Cette technique n’est utilisable que dans certaines conditions de composition des sols.

Les méthodes de rétention

Le bassin ou mare de rétention
Aisément utilisable en tant que bassin d’agrément, le bassin de rétention est un ouvrage facile à concevoir et à réaliser. Il fonctionne grâce au principe de la zone tampon. Le débit sortant du bassin doit être plus faible que le débit entrant. Le volume d’eau du bassin va donc varier et l’eau stockée peut être réutilisée, par exemple pour l’arrosage.

La noue
Fonctionnant sur le même principe que le bassin de rétention, la noue ressemble à un fossé. Souvent utilisée dans les projets d’aménagements à grande échelle, elle peut également être implantée sur un terrain particulier en s’intégrant dans un aménagement paysager global. Elle présente l’intérêt d’infiltrer une partie des eaux dans le sol.

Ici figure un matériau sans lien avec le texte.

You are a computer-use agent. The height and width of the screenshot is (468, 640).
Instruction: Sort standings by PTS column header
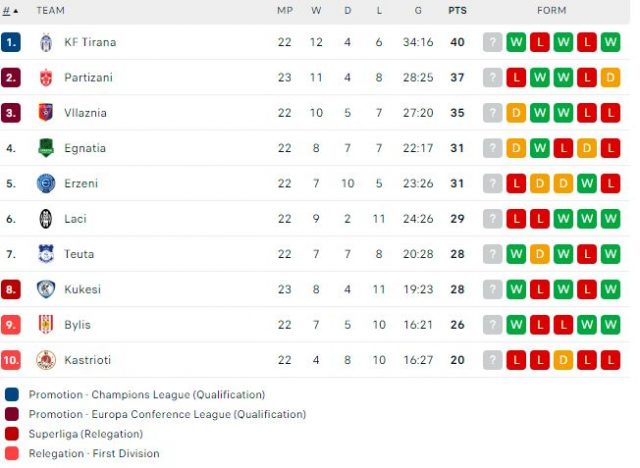point(457,11)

La toiture stockante ou toiture végétalisée
Technique en plein essor, la toiture stockante permet de ne pas ajouter de surface dédiée à la gestion des eaux pluviales. Il faut s’assurer au préalable que la structure du bâtiment supporte le poids supplémentaire ajouté par le stockage temporaire de l’eau de pluie (15 cm d’eau au maximum).

Les méthodes d'infiltration

L’infiltration sur un terrain demande d’identifier au préalable la nature du sol. Cette technique est en effet déconseillée, voire interdite, sur certains types de sols :

  • Les sols pouvant contenir du gypse : l’eau peut provoquer la dissolution du gypse dans le sous-sol et créer des cavités et des affaissements de terrain.
  • Les sols argileux : très peu perméable, l’argile est défavorable à l’infiltration. De plus le gonflement de certaines argiles peut provoquer des mouvements de terrains et ainsi fragiliser les infrastructures environnantes.

Il est donc essentiel de se renseigner sur la composition du sol avant toute installation d’une telle technique.

Le puits d’infiltration
Fortement utilisé dans le cas d’une descente de garage, le puits d’infiltration est l’alternative adéquate pour remplacer une pompe de relevage (pompe permettant de remonter les eaux de pluie vers le réseau d’eau pluviale). Dimensionné en fonction du débit d’eau à infiltrer, il vise avant tout à évacuer l’eau en sous-sol dans une couche géologique adaptée à l’infiltration.